PyCon DE & PyData 2025

Einat Orr

Dr. Einat Orr has 20+ years of experience building R&D organizations and leading the technology vision at multiple companies, the latest being Similarweb, that IPO in NYSE last May. Currently she serves as Co-founder and CEO of Treeverse, the company behind lakeFS, an open source platform that delivers a git-like experience to object-storage based data lakes. She received her PhD. in Mathematics from Tel Aviv University, in the field of optimization in graph theory.


LinkedIn

linkedin.com/in/einatorr

X / Twitter

https://x.com/einatorr


Session

04-24
15:00
45min
Distributed file-systems made easy with Python's fsspec
Einat Orr

The cloud native revolution has impacted all aspects of engineering, and data engineering is not exempt. One of the ongoing challenges in the data engineering world remains the local and distributed cloud native storage. In this talk we’ll explore working with distributed file systems in Python, through an intro to fsspec: a popular python library that is well-positioned to address the growing challenge of interacting with storage systems of different kinds in a consistent way.

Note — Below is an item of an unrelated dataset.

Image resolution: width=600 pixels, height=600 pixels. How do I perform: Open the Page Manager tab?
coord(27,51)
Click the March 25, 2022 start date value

In this talk we’ll show hands-on examples of working with fsspec with some of the most popular data tools in the Python community: Pandas, Tensorflow and PyArrow. We’ll demonstrate a real world implementation of fsspec and how it provides easy extensibility through open source tooling.

You’ll come away from this session with a better understanding for how to implement and extend fsspec to work with different cloud native storage systems.

PyData: Data Handling & Engineering
Titanium3